Originally published Aug. 28, 2020 by the WFRX TV.
By Aaron Farrar
Students are required to take physical education classes in order to graduate. However, because of the coronavirus pandemic, these classes look very different at Lord Botetourt High School and many other schools.
Students notice one of the major changes before they step foot inside a gymnasium: they do not have an allotted time to change into their gym class attire. In addition, locker rooms are off-limits since there are no possibilities for everyone to social distance.
Furthermore, inside the gyms at the high school, everyone must be at least 10 feet apart. If they are any closer, they must wear a face covering.
Underwood says because of COVID-19, the focus for her classes will be on individual activities like fitness, exercise, yoga, golf, and disc golf since there are strict rules on contact sports.
She will also try to hold class outside as often as possible.
Students cannot share equipment and anything they use must be sanitized after each usage.
Underwood says they are all trying to keep a positive attitude toward the adjustments and that begins with her.
“If I came in doom and gloom and just like, ‘Oh, this is going to be bad,’ then that’s the way the kids are going to feed off of me. So, I feel like I owe it to them to make it as good as it can be and be as positive as we can be,” said Underwood. “It is going to be different, but it’s going to be okay. I feel like if I can portray that to them, then they’re going to feed off of that. They’re going to feel more comfortable being here and they’re going to enjoy the time they’re with me.”
In the past, there could be nearly 30 students in one gym class. Now, the average is between nine and 10 students per class.
Students show up to the school for in-person learning twice a week. However, during the three days they learn from home, they are still required to participate in PE classes.
Teachers are coming up with creative ways for students to participate in PE classes from home and confirming students are actually completing those assignments.
Some teachers are filming live and recorded workout videos — including yoga and kickboxing — for students to reference through “Google Meets.”
If they log on, their attendance can be documented or they can film themselves doing the exercises to show to their teachers the next time they have in-person class.
Other options include students filling out log sheets in “Google Forms” of exercises they are completing.

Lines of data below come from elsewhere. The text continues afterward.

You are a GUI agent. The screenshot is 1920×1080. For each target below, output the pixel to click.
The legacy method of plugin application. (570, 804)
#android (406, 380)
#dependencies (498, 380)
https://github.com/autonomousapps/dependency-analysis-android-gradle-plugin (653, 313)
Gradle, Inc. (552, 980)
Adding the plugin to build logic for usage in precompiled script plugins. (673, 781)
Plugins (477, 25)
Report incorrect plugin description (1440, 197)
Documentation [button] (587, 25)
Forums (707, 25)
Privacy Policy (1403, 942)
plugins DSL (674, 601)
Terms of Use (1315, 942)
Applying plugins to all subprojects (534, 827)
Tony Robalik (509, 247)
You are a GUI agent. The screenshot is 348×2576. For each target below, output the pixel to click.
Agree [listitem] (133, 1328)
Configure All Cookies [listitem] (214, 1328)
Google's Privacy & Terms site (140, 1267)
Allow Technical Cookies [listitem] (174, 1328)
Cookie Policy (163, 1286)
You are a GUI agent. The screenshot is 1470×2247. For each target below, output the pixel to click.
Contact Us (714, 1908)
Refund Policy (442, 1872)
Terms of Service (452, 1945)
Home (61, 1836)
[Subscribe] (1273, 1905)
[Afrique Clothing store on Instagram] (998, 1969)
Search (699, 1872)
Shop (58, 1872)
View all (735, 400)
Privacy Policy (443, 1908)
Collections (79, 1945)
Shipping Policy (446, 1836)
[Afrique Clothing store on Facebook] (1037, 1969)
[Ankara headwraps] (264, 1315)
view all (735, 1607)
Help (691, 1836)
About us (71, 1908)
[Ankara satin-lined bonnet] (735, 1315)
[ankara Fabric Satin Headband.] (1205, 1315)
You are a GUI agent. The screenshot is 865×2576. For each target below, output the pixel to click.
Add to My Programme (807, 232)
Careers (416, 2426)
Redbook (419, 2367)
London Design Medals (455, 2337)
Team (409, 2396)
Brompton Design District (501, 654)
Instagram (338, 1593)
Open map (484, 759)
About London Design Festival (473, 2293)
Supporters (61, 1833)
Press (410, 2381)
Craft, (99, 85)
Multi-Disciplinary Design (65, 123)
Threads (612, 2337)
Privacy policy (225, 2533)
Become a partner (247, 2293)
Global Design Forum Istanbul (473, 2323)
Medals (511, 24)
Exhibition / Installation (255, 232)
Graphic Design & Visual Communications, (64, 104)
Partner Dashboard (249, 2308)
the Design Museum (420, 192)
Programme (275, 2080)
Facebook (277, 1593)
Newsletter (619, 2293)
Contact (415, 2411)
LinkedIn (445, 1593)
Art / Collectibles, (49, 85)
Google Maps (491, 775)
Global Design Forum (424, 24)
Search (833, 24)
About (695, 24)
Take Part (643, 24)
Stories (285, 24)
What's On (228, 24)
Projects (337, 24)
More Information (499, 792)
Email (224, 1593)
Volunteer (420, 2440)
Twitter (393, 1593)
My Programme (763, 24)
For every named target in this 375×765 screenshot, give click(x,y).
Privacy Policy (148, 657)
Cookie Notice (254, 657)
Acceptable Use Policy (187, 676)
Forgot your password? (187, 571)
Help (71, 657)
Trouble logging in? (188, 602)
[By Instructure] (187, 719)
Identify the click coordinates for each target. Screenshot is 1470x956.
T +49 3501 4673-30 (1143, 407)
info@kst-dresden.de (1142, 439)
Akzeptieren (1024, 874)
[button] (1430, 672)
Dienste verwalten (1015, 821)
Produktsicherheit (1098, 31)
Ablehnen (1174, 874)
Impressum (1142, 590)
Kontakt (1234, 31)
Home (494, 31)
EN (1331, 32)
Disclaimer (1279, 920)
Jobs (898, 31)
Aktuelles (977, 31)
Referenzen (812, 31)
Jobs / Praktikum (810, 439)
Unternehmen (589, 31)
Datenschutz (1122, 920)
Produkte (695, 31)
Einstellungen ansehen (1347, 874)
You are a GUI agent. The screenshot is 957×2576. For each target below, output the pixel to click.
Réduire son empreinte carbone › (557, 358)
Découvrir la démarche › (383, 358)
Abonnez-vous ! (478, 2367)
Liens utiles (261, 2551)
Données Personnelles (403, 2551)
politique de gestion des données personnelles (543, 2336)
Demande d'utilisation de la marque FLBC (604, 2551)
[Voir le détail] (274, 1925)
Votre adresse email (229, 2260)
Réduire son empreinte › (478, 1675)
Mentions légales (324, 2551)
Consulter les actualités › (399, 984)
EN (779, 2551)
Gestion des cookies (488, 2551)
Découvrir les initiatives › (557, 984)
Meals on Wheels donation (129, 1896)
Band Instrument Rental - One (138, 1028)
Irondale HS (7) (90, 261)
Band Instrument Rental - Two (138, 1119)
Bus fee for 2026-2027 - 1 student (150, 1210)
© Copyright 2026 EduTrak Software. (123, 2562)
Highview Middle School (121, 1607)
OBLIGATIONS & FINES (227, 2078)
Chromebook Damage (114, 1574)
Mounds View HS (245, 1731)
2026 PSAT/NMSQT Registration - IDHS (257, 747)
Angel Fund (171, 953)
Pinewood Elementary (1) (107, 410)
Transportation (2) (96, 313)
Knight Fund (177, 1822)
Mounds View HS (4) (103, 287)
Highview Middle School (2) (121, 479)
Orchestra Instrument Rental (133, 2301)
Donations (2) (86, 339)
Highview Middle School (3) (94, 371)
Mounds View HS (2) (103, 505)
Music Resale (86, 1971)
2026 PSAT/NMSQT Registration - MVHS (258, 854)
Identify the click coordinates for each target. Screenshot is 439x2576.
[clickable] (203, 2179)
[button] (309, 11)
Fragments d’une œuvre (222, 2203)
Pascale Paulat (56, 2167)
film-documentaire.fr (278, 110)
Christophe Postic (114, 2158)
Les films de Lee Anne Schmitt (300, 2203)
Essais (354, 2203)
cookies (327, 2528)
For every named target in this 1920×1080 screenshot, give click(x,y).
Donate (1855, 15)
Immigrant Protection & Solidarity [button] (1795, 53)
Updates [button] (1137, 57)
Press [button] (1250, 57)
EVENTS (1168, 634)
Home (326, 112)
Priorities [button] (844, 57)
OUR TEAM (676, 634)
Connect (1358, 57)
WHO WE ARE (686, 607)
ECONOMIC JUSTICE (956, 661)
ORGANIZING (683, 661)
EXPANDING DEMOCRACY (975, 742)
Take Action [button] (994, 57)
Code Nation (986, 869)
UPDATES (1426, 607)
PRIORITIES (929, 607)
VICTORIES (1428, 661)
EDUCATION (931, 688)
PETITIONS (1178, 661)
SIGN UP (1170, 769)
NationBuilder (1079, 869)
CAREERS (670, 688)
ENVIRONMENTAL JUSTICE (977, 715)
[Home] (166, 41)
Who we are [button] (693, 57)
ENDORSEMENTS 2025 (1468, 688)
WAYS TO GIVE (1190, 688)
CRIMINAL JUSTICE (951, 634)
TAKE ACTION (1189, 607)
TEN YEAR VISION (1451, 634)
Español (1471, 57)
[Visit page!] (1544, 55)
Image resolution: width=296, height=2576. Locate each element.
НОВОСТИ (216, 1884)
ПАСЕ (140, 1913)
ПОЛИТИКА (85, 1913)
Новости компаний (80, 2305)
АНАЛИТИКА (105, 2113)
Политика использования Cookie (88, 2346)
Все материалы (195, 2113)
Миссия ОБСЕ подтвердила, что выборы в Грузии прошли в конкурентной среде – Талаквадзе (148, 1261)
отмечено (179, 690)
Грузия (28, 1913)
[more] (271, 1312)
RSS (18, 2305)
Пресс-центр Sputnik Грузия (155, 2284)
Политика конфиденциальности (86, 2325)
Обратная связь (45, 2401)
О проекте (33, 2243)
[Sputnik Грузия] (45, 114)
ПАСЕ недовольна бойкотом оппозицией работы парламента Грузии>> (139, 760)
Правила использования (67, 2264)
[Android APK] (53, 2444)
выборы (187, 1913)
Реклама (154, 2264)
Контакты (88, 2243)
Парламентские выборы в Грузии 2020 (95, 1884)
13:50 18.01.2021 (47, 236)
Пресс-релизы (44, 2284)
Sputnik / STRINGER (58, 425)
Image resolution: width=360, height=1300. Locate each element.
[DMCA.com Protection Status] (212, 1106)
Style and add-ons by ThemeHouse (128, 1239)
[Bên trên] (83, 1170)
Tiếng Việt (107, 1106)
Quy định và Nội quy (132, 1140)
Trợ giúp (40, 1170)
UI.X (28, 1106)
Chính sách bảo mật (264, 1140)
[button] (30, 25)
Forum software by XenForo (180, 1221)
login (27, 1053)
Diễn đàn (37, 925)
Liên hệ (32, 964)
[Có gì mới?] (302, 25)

In addition, Underwood is asking her students to download fitness apps on their phones that can track their heart rates, as well as request screenshots from those taking her classes.
The new way of teaching is forcing everyone to think outside the box.
“We’re changing the way we think. It’s changing the way we teach. That’s not always a bad thing,” Underwood said. “It’s causing us to be very creative and come up with new games we never would have played before. We just want them up and moving. Not sitting at home and just kind of lounging around. Any way they can show us they’re moving, that’s what we’re working toward.”
Underwood says everyone is learning as they go and experimenting with new ideas to guarantee students and teachers get the most out of this new manner of physical education.